PROBLEM DESCRIPTION
Repeat the records below exactly from the line containing "Where should I click to: Click the ¿De" to the line containing "Click the lock icon on the OV row", taking in both of those lines. Drop the pictures.

INFORMATION SUPPLIED
--------

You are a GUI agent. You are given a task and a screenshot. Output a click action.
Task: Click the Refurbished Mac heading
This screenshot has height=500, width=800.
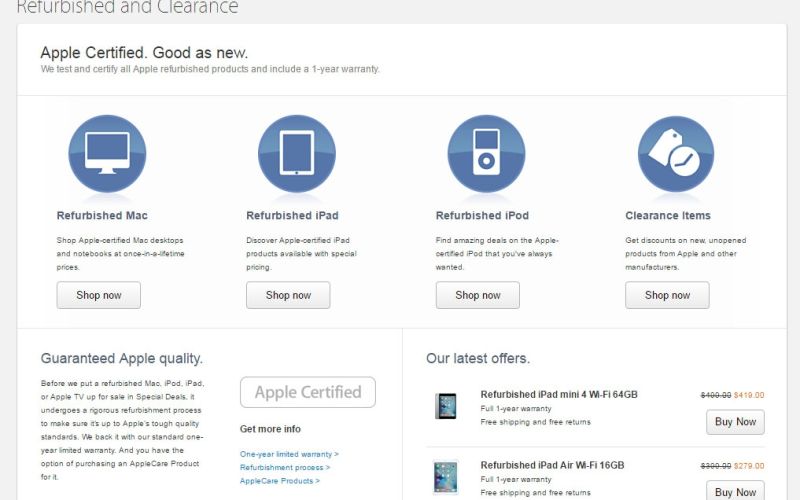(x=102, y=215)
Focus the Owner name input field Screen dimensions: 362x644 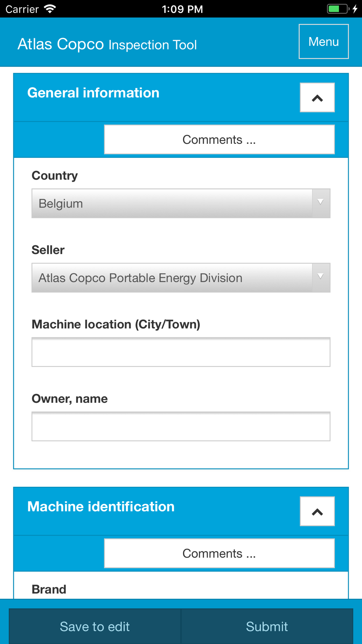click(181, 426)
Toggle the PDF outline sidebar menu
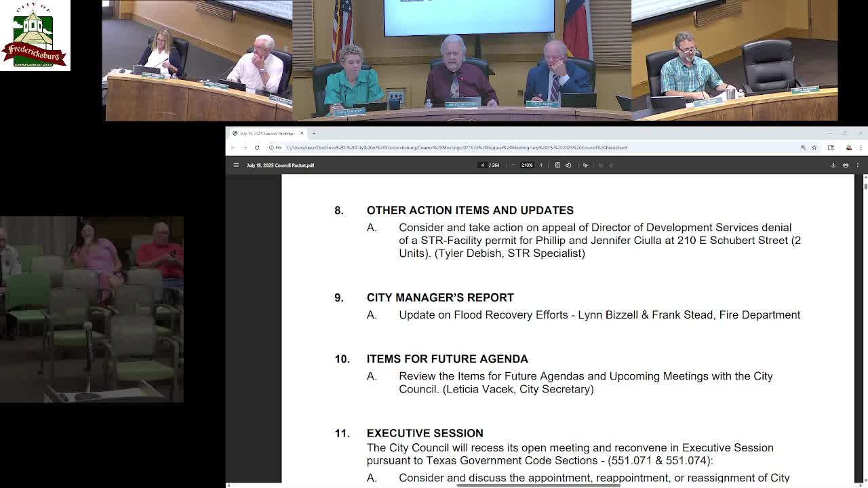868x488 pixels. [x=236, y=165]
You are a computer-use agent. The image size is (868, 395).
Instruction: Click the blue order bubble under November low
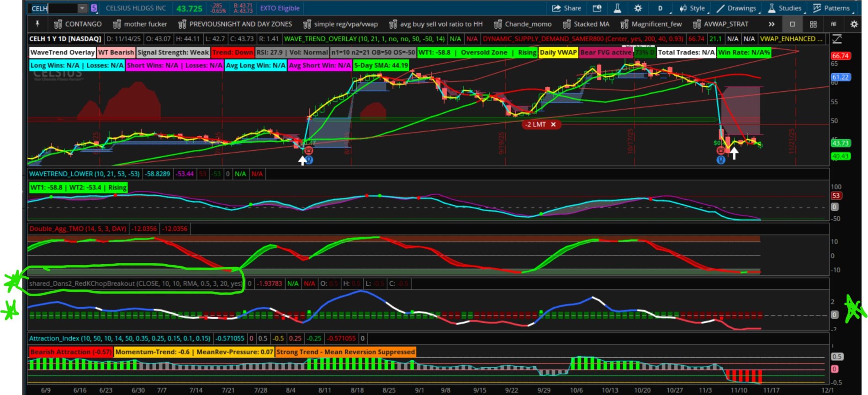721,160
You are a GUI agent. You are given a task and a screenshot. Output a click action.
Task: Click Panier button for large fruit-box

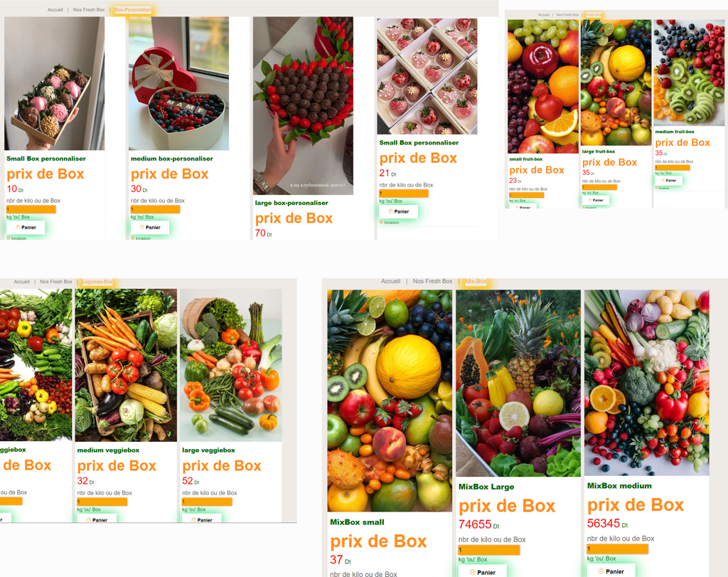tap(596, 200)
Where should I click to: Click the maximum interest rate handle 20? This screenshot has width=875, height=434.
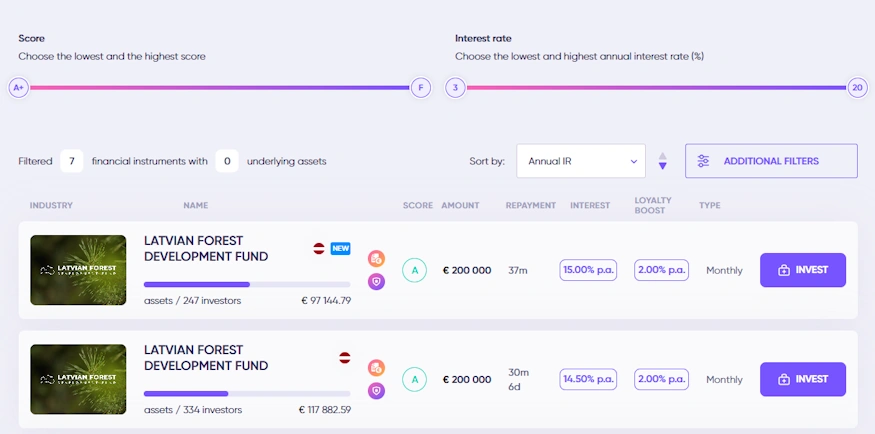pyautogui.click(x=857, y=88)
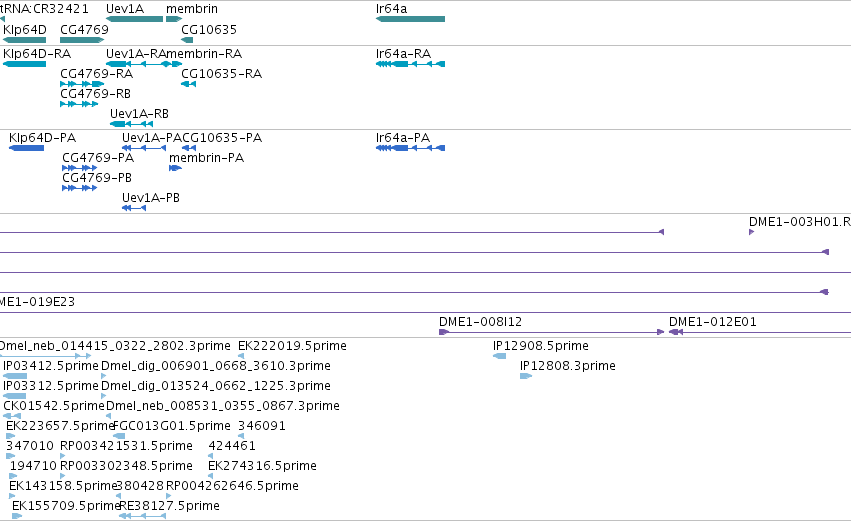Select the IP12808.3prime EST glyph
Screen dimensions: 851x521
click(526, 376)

--------

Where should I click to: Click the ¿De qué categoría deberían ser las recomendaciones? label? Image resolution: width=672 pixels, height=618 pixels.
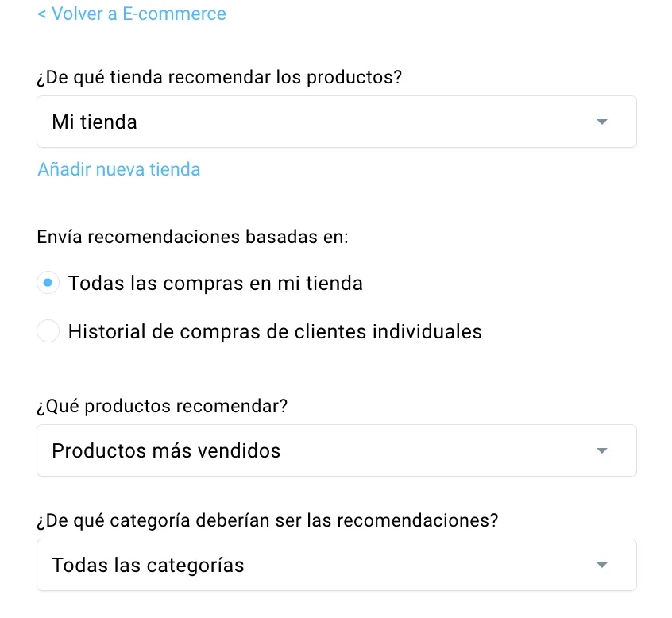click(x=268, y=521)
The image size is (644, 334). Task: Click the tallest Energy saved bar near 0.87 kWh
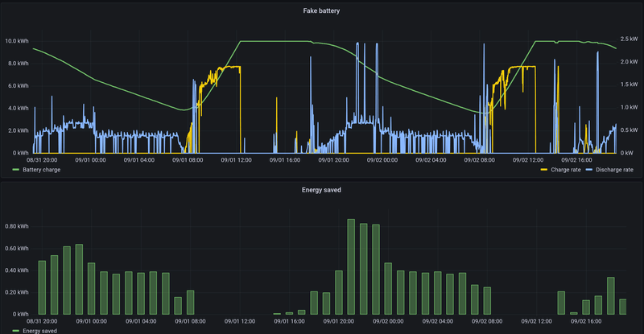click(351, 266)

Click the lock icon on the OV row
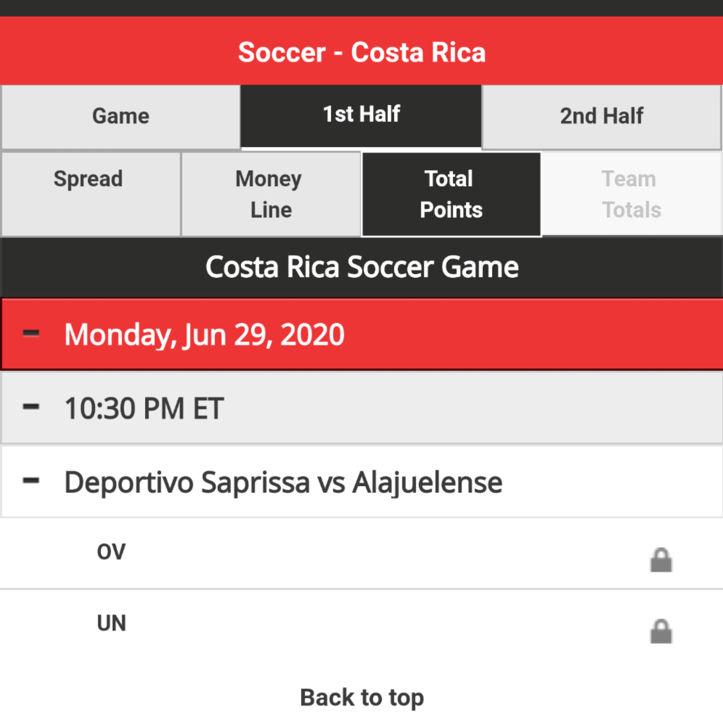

--------

EXERCISE RESPONSE
Where should I click to: Click the ¿De qué categoría deberían ser las recomendaciones? label? Image resolution: width=672 pixels, height=618 pixels.
click(x=268, y=521)
The image size is (644, 334). Task: Click the tallest Energy saved bar near 0.87 kWh
click(351, 266)

Click the lock icon on the OV row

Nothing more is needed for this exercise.